# Limits of e functions

• Sep 29th 2008, 08:32 AM
jbecker007
Limits of e functions
Help! (Speechless)

How do I find the limits for the following:

lim x-> 0+ of e^(1/x)

Lim x->-inf of (1-e^x)/(1+e^x).

Jeannine
• Sep 29th 2008, 08:50 AM
Soroban
Hello, Jeannine!

Here's the second one . . .

Quote:

$\displaystyle \lim_{x\to\text{-}\infty}\,\frac{1-e^x}{1 + e^x}$
Divide top and bottom by $\displaystyle e^x$

$\displaystyle \lim_{x\to\text{-}\infty}\frac{\dfrac{1}{e^x} - \dfrac{e^x}{e^x}}{\dfrac{1}{e^x} + \dfrac{e^x}{e^x}} \;=\;\lim_{x\to\text{-}\infty}\frac{\dfrac{1}{e^x} - 1}{\dfrac{1}{e^x} + 1} \;=\;\frac{0-1}{0+1} \;=\;-1$

• Sep 29th 2008, 09:15 AM
jbecker007
The answer in the back of my book is not -1...
It says +1.

Jeannine
• Sep 29th 2008, 09:21 AM
Plato
You should know that $\displaystyle \color{red}\lim _{x \to - \infty } e^x = 0$

Therefore you can see that $\displaystyle \frac {1-0} {1+0} = 1$
• Sep 29th 2008, 10:19 AM
Showcase_22
what? So was Soroban wrong? I couldn't see anything wrong with that method!

Quote:

$\displaystyle \lim_{x\rightarrow 0}e^{1/x}$
Does your book say from which side x is approaching from? If x is positive, it's $\displaystyle +\infty$ and if x is negative it's $\displaystyle -\infty$.
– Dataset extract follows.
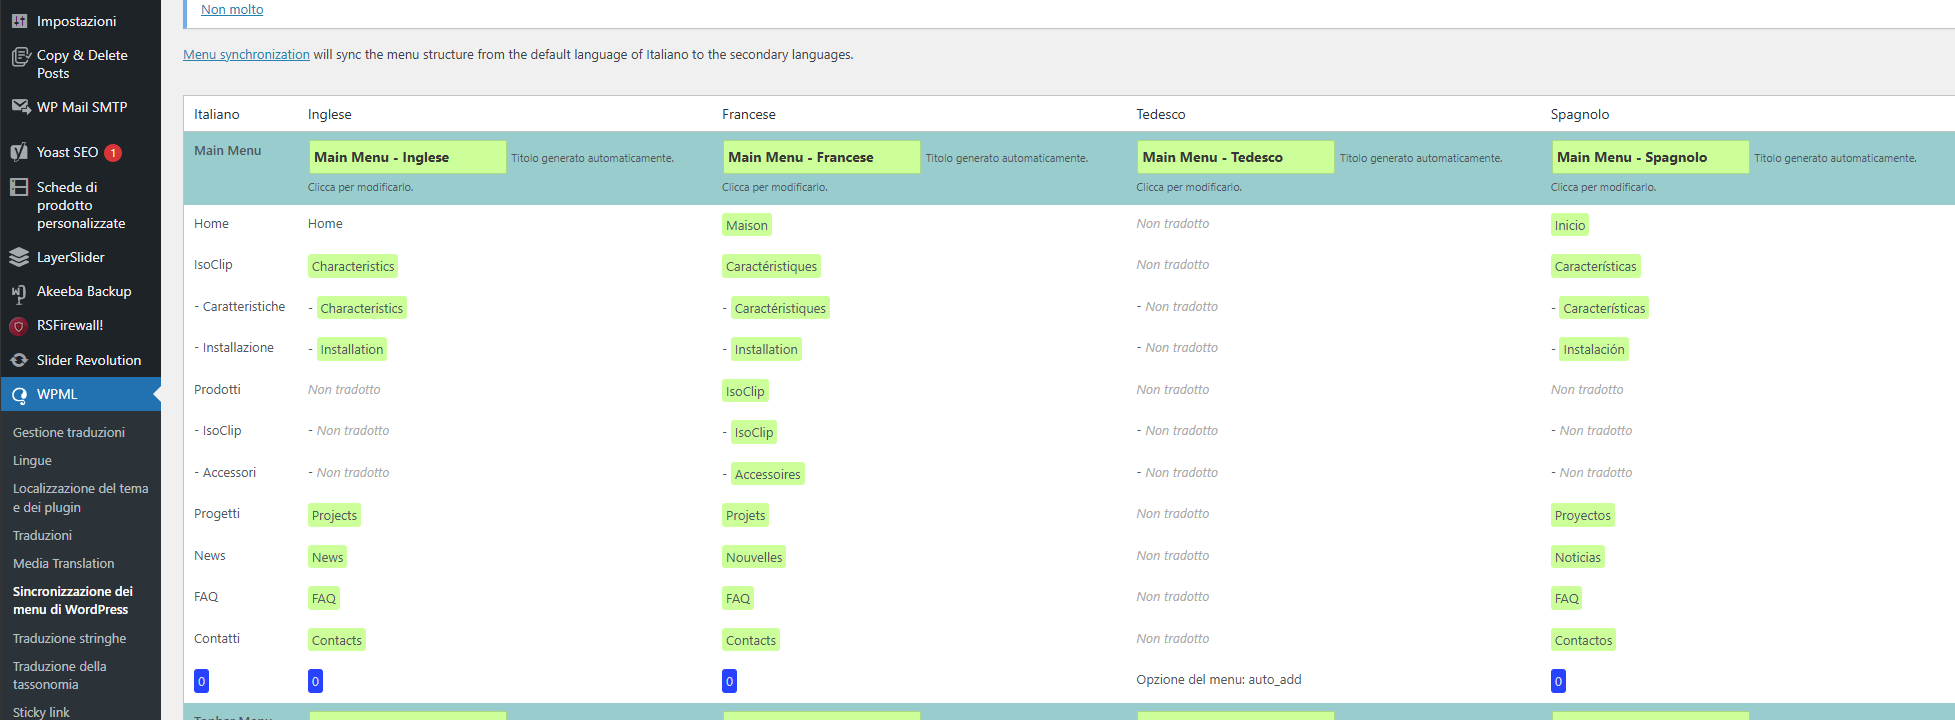Open Schede di prodotto personalizzate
Someone good at analysis might find a way around this though.
• Sep 29th 2008, 10:25 AM
Jhevon
Quote:

Originally Posted by Showcase_22
what? So was Soroban wrong? I couldn't see anything wrong with that method!
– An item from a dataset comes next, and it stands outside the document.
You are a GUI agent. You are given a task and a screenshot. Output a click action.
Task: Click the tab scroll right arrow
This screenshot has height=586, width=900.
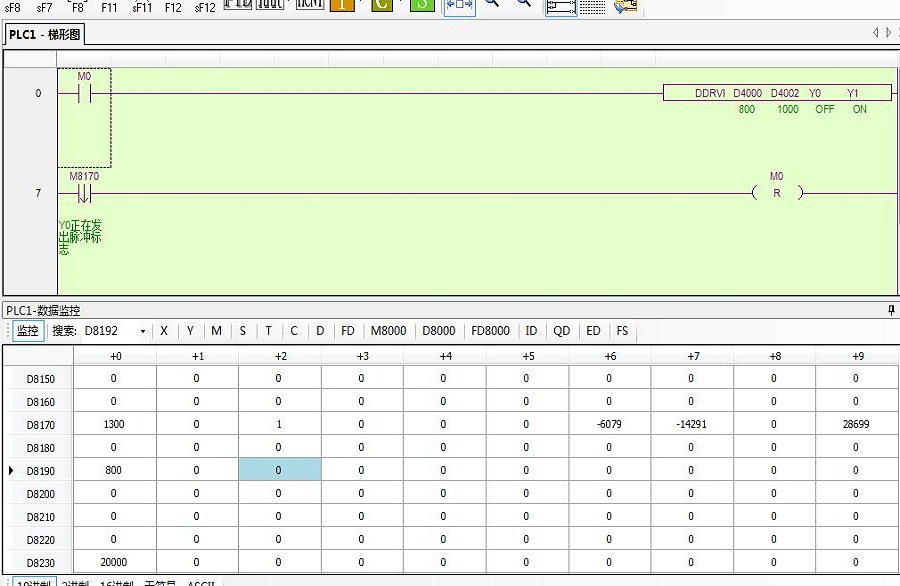[x=889, y=33]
Does your book say from which side x is approaching from? If x is positive, it's $\displaystyle +\infty$ and if x is negative it's $\displaystyle -\infty$.

Someone good at analysis might find a way around this though.

$\displaystyle \lim_{x \to - \infty} \frac 1{e^x} = \lim_{x \to - \infty} e^{-x} = \infty$ not zero. i think Soroban forgot about the negative infinity.

one-sided limits don't exist if the limit is infinite. how could you approach infinity from the right? or - infinity from the left?
• Sep 29th 2008, 10:37 AM
Showcase_22
Quote:

one-sided limits don't exist if the limit is infinite. how could you approach infinity from the right? or - infinity from the left?
I meant x was approaching zero from the right or left. I should have explained it better.

$\displaystyle \lim_{x \rightarrow 0+} \frac {1}{x}=+ \infty$

$\displaystyle \lim_{x \rightarrow 0-} \frac {1}{x}=- \infty$

(I think I wrote that out correctly :s)

Then this would make:

$\displaystyle e^{(+ \infty)}= \infty$

$\displaystyle e^{(- \infty)}=0$

Oops! Wrong in my previous post!

Am I making the problem too difficult?

Quote:

$\displaystyle \lim_{x \rightarrow -\infty} e^{(-x)}$
I didn't notice it was $\displaystyle - \infty$. I thought it was $\displaystyle + \infty$. Oops! (Lipssealed)
• Sep 29th 2008, 10:46 AM
Jhevon
Quote:

Originally Posted by Showcase_22
I didn't notice it was $\displaystyle - \infty$. I thought it was $\displaystyle + \infty$. Oops! (Lipssealed)

yes. i suppose Soroban forgot that fact as well, as i said in my last post :D
• Sep 29th 2008, 10:58 AM
bkarpuz
You may also do substitution in limit as follows:
$\displaystyle \lim\limits_{x\to-\infty}\mathrm{e}^{x}\stackrel{y\mapsto-x}{=}\lim\limits_{y\to\infty}\mathrm{e}^{-y}=\lim\limits_{y\to\infty}\frac{1}{\mathrm{e}^{y} }=0$.
• Sep 29th 2008, 11:20 AM
Plato
Look all of you; the discussion was about the second of the two problems not the fiist: $\displaystyle \lim _{x \to - \infty } \frac{{1 - e^x }}{{1 + e^x }}$.
That limit can easily be done by simple inspection knowing that $\displaystyle \lim _{x \to - \infty } e^x = 0$.

The first problem was $\displaystyle \lim _{x \to 0^ + } e^{\frac{1}{x}}$ which is also easy to see that the limit does exist or is $\displaystyle +\infty$ depending on the textbook.